11:00am: Medici Chapels
Medici Chapels - Michelangelo's New Sacristy
The Medici (being called the Godfathers of the Renaissance by a TV program) was the ruling family of Florence. The Medici Chapels contain tombs of the great rulers from the family. There are basically two “rooms” to see; the Chapel of Princes, and Michelangelo’s New Sacristy. When I was there, the whole Chapel of Princes was pretty much under restoration, so there weren’t much to see. Good thing that the New Sacristy was very much available for visit. This whole room, the tombs, the statues, all were designed by Michelangelo. This room houses four members of the Medici family, and Michelangelo actually knew three of them personally.

12:00pm: Walking to Piazza della Signoria
Piazza della Signoria - Ammanati - Neptune Fountain
Leaving Medici Chapels, I walked toward Piazza della Signoria (just north of Uffizi Gallery) There are plenty to see on the way and in the square itself. I have actually been through the whole way the day before, as I was walking from Duomo to Uffizi Gallery; I just didn’t have a chance to stop and look at each sculpture on the way. In fact, Piazza della Signoria is where you can find the replica of Michelangelo’s David. It made me wonder if it was really necessary to see the real thing in Accademia (Of course it was necessary, this replica is noticeably newer and whiter)

2:00pm: Santa Croce Church
Piazza Santa Croce and the Church
By early afternoon, I have actually visited all the places that I planned ahead of time.
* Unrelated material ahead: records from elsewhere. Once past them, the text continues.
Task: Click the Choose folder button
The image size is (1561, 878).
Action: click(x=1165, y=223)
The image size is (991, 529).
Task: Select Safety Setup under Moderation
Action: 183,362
Of course there are still plenty to see in Florence, so I decided to visit a few more places for the afternoon. First is the Santa Croce Church, one of Florence’s biggest and oldest churches. I was on the outside of the church the day before, when I was wandering around before my Uffizi Gallery visit. The facade of this church looks just as nice as the one for Santa Maria Novella. There was not construction work going on in front of it, but there was a cricket game going on (they have community events going on; they had outdoor ping-pong the next week.) Inside, the church has a couple tombs of important historical figures (Galileo and Michelangelo), and there are some interesting artworks from medieval period.

3:30pm: Piazzale Michelangelo and San Miniato Church
San Miniato Church
When I was planning for this trip, I didn’t think I would be going to the Piazzale Michelangelo. I thought it was too far from the city center, and I didn’t think I have much energy left after all that walking. Well, it was still relatively early in the afternoon, so I could take my time and wander around toward that square. The square Piazzale Michelangelo is known for the view of the city because it is situated on a hill. Going further up-hill a little bit is the San Miniato Church. I enjoyed this church more than the other ones, even though it does not have as much artwork to see. It just feels a little more intimate and calm feeling, mainly because it is not in the city center.

6:00pm: Trattoria Zaza
Trattoria Zaza
Before going back to the hotel, I walked back to city center from Piazzale Michelangelo (a good 30 min walk) for dinner. The restaurant is called Trattoria Zaza, right next to the Trattoria Mario that I visited for lunch before. The best thing about this restaurant is that it serves food the whole day, as most restaurants don’t open between lunch time and dinner time (and dinner time is usually pretty late) I ordered Ravioli with mushroom as my first course, and beef tripe as my second course. I actually overlooked the word tripe, so it caught me by surprise not to see a dish of normal beef. I actually have seen some street vendors selling beef tripe sandwiches (even in Chinese signs) so I guess it is a local favorite. It was quite delicious, but the dish was huge, and I can barely finish it.